In corporate filings, references to AI in capex strategies increasingly appear as justification for larger borrowing. Boards frame AI as a long-term infrastructure play. Investors, however, are asking about the ROI on AI investments, whether revenue can outpace the cost of constant upgrades.
Meanwhile, financial engineers are developing “compute-backed” loans, turning chips into collateral assets, and supporters say such tools help manage risk. But skeptics see that Wall Street is attempting an AI capex bubble forming around assets that can lose value quickly as new chips replace old ones.
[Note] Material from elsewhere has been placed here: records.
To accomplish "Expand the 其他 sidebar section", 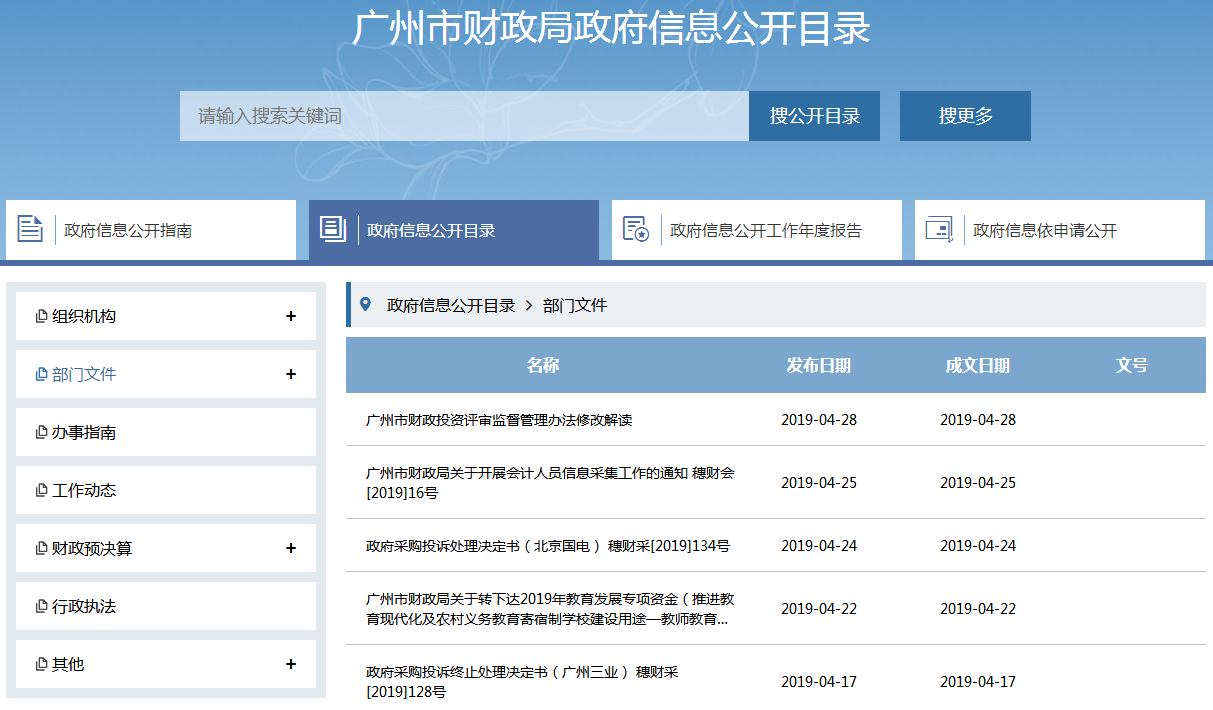I will coord(291,664).
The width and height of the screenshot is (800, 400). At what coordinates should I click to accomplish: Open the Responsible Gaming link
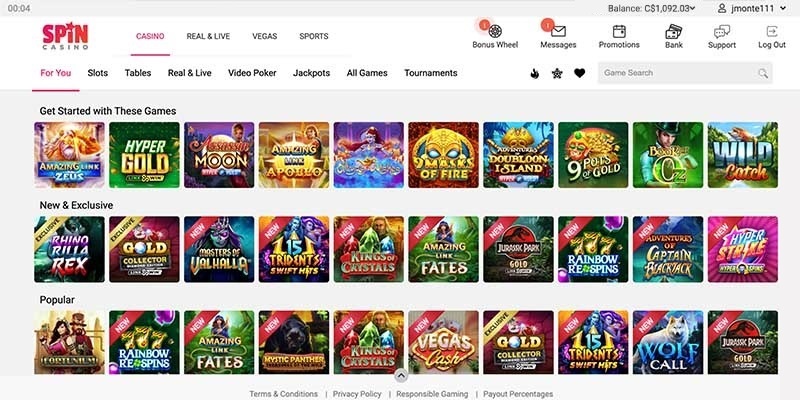(432, 394)
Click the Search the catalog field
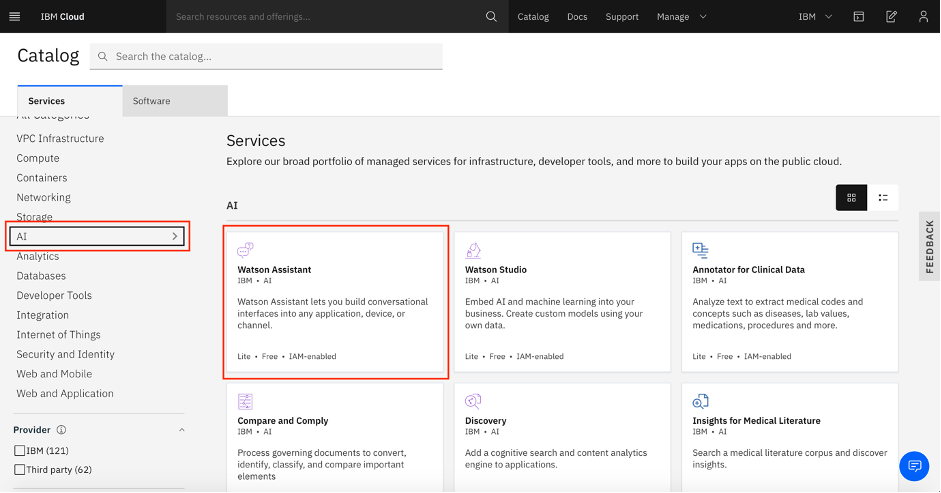Image resolution: width=941 pixels, height=493 pixels. pos(270,57)
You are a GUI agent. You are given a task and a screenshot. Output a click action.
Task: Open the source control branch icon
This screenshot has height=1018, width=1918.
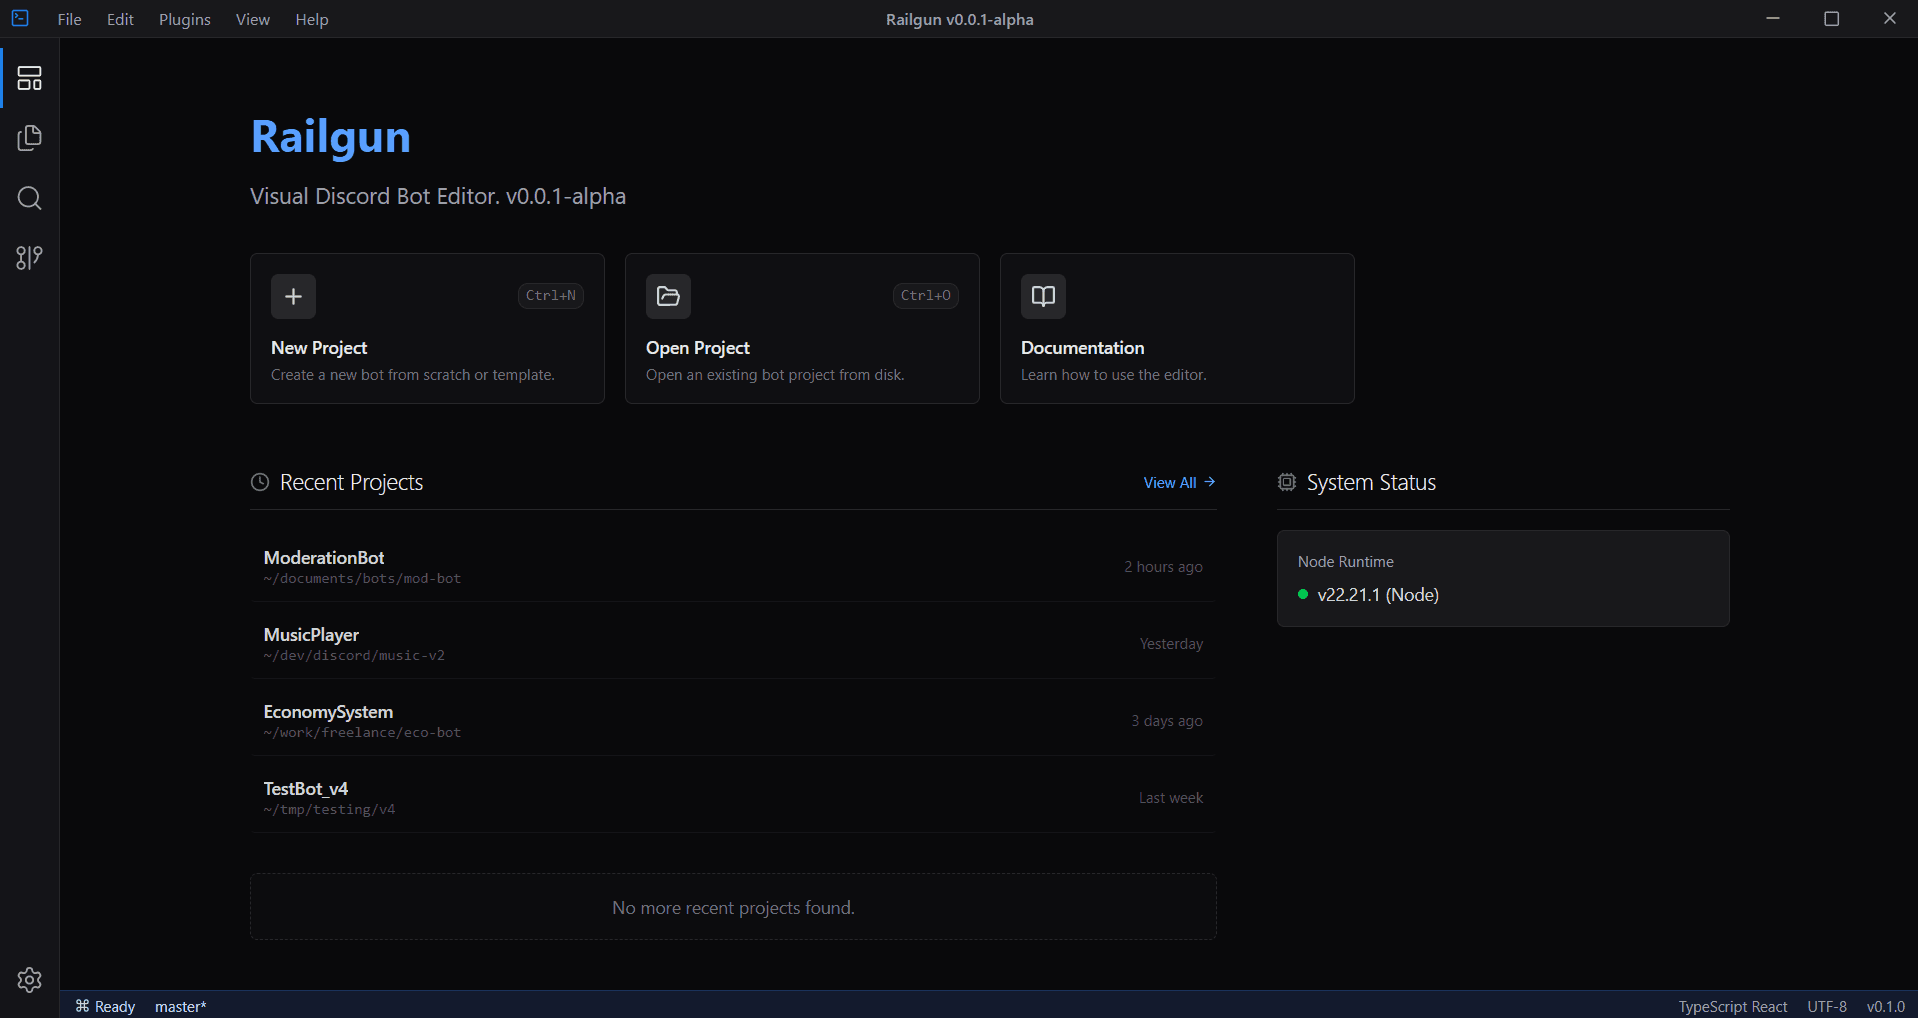(x=30, y=258)

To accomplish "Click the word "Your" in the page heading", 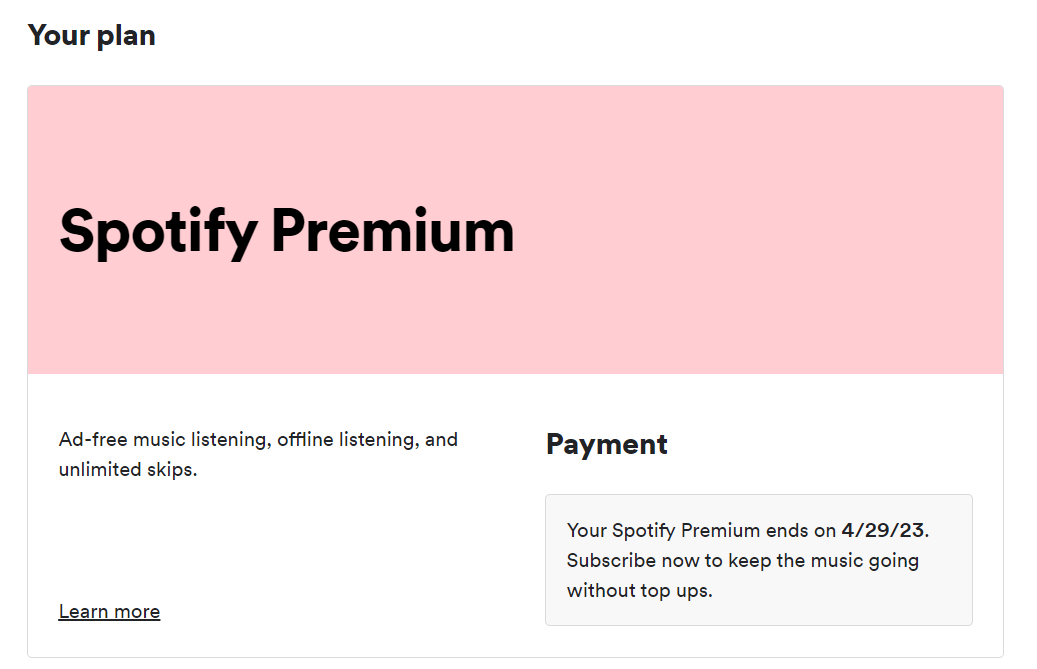I will (x=56, y=36).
Tech companies like Meta, Microsoft, and Oracle continue announcing fresh rounds of immediate AI capex, arguing that hesitation could mean falling behind competitors. The cycle feeds more borrowing, more construction and more financial exposure.
Moreover, it reduces diversification in industries because the focus is just on investing in AI.
“It has been very, very hard for investors to diversify,” Sonali Basak, chief investment strategist for iCapital, told Axios.
Capital Misallocation in AI Startups
Wall Street sees AI as a long-term driving force, and its kind of pressuring financial systems to rely on AI success. But the pressure extends beyond Big Tech, leading to a gap between investment and actual performance improvements.
Startups are absorbing record levels of venture funding, much of which is tied to AI capex spending. Valuations rise on the promise of scale, not steady income.
Some founders admit privately that demand is still experimental. They are building models that cost billions to train, hoping customers will eventually pay enough to justify the expense. In this environment, AI in capex management becomes more about raising capital than careful management.
The problem is Wall Street’s appetite for AI reinforces the cycle. Debt markets are projected to supply over $1 trillion to fund their AI ambitions this year. According to Morgan Stanley, global leader in Financial services, private credit firms are also increasing exposure, embedding AI risk deeper into the broader financial system.
The pattern signals earlier tech expansions; heavy loans, rising asset prices and optimism about future productivity. Yet economists caution that investment alone does not guarantee efficiency gains.
A new round of immediate AI capex plans is already underway. Even companies promoting AI in capex management tools face scrutiny as investors again question the ROI on AI assets.
AI in capex expansion is making short-term growth but can also hide deeper structural weakness. So, if software utility fails to match spending, there will be high debt without lasting productivity gains.
For now, markets are rewarding scale. But as AI capex spending dominates headlines, the gap between financial enthusiasm and real economic value remains wide. If revenues fail to catch up, what looks like a technological revolution could instead reveal a costly misallocation of capital.